*Directions*
Once you reach the line that holds "Where should I click to: Open" in the listing below, output it and every line after it through the line that holds "Given: Open the Semua Cabang branch dropdown", word for word.

***

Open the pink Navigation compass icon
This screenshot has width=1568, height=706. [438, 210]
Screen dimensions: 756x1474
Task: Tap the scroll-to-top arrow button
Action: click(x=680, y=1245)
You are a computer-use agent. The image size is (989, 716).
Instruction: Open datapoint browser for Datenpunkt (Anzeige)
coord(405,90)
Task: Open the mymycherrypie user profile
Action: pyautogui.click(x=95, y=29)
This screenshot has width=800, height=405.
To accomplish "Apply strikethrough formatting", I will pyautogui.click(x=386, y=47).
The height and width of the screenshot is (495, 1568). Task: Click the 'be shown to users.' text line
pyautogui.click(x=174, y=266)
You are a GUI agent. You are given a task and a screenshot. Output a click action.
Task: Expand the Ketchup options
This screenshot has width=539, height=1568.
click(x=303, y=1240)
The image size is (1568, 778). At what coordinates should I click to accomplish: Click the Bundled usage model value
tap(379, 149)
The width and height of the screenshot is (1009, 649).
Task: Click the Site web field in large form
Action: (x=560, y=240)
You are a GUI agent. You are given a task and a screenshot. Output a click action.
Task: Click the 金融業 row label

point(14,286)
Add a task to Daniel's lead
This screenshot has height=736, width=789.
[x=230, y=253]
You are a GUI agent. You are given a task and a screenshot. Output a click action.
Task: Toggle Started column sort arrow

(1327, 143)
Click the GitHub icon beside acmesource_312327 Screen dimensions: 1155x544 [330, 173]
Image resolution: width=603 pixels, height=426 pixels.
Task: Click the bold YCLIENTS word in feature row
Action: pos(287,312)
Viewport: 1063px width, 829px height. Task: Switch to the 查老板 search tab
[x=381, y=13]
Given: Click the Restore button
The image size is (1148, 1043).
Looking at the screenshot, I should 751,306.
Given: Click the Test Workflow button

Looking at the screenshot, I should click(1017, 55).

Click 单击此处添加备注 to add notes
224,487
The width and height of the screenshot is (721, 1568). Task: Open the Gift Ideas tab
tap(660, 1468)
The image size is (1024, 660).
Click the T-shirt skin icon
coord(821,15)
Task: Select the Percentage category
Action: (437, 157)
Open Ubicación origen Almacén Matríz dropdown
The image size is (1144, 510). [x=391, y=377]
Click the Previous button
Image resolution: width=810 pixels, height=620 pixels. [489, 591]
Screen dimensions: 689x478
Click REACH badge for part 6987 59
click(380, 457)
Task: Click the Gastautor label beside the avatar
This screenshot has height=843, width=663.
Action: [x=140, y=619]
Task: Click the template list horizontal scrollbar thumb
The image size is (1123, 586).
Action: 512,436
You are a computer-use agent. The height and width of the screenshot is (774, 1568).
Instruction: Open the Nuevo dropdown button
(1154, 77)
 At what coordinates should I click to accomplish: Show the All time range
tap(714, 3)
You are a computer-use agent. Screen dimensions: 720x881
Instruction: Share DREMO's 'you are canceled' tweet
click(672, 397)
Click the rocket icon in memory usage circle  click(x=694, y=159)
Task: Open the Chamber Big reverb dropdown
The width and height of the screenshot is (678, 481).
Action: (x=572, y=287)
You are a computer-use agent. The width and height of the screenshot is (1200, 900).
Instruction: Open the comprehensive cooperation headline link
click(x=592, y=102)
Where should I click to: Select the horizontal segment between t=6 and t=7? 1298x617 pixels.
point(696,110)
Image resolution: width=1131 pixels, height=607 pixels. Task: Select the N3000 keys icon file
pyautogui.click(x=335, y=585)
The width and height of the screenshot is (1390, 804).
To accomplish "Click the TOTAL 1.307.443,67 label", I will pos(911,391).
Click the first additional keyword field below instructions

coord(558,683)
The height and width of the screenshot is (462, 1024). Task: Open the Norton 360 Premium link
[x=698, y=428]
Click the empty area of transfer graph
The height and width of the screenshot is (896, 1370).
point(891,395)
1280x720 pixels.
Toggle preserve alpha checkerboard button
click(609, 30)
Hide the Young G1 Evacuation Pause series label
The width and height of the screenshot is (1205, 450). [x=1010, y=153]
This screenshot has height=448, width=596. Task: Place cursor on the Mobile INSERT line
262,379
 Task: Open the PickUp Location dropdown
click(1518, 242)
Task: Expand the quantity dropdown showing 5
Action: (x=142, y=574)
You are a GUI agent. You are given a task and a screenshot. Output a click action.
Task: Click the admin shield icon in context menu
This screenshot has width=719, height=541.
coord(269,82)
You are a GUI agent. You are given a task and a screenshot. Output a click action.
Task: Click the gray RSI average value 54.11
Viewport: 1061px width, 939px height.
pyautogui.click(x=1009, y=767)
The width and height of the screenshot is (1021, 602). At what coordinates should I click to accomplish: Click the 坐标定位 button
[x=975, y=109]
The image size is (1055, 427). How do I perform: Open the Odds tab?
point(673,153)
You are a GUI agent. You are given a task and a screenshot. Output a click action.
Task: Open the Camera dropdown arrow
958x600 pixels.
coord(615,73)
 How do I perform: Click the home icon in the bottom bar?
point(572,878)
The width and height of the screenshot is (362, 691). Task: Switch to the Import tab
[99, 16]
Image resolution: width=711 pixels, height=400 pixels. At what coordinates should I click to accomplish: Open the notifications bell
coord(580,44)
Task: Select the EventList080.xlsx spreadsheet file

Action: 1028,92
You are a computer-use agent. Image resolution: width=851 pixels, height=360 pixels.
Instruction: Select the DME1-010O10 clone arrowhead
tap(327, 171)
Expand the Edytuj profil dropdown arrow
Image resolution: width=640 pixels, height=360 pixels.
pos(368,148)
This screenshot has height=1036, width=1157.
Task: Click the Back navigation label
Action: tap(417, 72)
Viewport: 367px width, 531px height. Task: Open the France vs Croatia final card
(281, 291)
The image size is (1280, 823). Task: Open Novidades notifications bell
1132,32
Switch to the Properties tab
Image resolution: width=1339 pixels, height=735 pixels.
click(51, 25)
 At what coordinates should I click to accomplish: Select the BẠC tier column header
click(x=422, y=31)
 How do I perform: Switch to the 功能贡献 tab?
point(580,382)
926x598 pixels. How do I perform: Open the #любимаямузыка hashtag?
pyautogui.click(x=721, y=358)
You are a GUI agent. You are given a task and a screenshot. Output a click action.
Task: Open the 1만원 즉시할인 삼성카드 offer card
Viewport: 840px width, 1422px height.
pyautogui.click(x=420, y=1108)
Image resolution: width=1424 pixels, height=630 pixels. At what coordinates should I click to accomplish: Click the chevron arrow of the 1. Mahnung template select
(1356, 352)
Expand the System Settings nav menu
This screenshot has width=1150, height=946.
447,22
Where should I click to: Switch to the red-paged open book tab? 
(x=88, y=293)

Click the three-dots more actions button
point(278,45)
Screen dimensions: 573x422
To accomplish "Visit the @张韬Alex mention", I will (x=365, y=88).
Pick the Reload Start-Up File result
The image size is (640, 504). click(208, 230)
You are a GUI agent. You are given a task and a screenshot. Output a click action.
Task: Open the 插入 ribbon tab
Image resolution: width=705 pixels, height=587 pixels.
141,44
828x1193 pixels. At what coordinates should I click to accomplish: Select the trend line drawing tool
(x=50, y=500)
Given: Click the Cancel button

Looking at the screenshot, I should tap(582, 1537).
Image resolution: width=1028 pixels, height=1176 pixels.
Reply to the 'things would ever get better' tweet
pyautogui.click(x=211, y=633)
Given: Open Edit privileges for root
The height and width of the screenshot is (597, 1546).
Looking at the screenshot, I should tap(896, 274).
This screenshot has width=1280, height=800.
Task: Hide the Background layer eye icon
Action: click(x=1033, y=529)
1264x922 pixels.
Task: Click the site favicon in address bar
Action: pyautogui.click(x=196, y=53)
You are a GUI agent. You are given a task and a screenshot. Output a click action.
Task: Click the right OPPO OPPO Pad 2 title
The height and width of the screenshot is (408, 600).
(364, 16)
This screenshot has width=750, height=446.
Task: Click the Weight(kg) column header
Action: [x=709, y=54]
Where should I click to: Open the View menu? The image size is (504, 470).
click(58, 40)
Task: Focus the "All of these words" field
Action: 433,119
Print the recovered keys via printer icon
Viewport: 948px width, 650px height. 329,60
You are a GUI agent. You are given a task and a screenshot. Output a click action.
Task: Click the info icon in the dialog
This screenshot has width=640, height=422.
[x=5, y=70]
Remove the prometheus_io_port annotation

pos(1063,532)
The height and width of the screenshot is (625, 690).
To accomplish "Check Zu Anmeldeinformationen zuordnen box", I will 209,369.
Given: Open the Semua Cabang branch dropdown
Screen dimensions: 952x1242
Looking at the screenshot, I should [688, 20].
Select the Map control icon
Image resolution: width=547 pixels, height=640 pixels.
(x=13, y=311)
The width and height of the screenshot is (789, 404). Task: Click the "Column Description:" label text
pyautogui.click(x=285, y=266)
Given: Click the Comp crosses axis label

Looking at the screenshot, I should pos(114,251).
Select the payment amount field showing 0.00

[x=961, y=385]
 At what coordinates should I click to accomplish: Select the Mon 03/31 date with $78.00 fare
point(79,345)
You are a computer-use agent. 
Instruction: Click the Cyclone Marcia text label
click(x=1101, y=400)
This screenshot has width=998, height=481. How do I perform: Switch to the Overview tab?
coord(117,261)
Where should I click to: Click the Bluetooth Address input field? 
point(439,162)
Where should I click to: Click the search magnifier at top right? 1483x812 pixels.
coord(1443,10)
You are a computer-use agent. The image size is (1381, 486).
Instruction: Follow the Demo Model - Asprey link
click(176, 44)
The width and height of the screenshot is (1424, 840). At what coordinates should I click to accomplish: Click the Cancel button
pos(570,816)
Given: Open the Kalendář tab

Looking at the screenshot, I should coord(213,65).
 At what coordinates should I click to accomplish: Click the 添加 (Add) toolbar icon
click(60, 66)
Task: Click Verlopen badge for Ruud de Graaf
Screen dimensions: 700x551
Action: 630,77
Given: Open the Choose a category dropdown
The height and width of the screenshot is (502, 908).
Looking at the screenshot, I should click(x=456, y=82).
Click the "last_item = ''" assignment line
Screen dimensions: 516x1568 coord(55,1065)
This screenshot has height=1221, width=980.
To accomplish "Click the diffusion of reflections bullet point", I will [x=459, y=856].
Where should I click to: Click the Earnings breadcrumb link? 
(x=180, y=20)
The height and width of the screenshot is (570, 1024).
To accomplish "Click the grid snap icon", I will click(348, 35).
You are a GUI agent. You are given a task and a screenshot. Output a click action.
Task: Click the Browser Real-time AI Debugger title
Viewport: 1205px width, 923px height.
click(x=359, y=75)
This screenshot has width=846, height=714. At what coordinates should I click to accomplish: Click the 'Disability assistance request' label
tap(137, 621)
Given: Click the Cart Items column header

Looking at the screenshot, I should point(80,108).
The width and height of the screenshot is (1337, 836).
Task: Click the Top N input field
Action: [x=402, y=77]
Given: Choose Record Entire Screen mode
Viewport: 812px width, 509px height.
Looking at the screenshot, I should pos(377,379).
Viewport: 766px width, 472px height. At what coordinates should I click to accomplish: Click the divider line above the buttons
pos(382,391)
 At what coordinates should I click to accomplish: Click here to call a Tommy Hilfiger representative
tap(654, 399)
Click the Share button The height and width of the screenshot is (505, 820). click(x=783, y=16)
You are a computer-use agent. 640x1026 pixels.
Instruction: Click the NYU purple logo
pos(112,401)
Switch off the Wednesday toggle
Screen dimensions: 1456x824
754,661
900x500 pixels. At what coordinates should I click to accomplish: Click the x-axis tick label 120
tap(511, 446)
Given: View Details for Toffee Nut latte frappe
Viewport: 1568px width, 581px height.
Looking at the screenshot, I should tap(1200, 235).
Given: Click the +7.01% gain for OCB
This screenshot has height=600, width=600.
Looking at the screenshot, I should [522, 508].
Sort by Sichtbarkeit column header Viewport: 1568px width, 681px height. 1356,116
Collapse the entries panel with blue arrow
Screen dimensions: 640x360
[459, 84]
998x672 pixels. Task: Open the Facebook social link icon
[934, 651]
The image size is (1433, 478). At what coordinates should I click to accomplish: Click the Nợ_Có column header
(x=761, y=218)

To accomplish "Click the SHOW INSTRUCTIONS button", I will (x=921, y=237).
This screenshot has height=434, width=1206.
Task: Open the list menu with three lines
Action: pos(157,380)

***

*Answer for the task*
Where should I click to: Open the View menu? The image size is (504, 470).
click(58, 40)
Task: Focus the "All of these words" field
Action: 433,119
Print the recovered keys via printer icon
Viewport: 948px width, 650px height. 329,60
You are a GUI agent. You are given a task and a screenshot. Output a click action.
Task: Click the info icon in the dialog
This screenshot has width=640, height=422.
[x=5, y=70]
Remove the prometheus_io_port annotation

pos(1063,532)
The height and width of the screenshot is (625, 690).
To accomplish "Check Zu Anmeldeinformationen zuordnen box", I will 209,369.
Given: Open the Semua Cabang branch dropdown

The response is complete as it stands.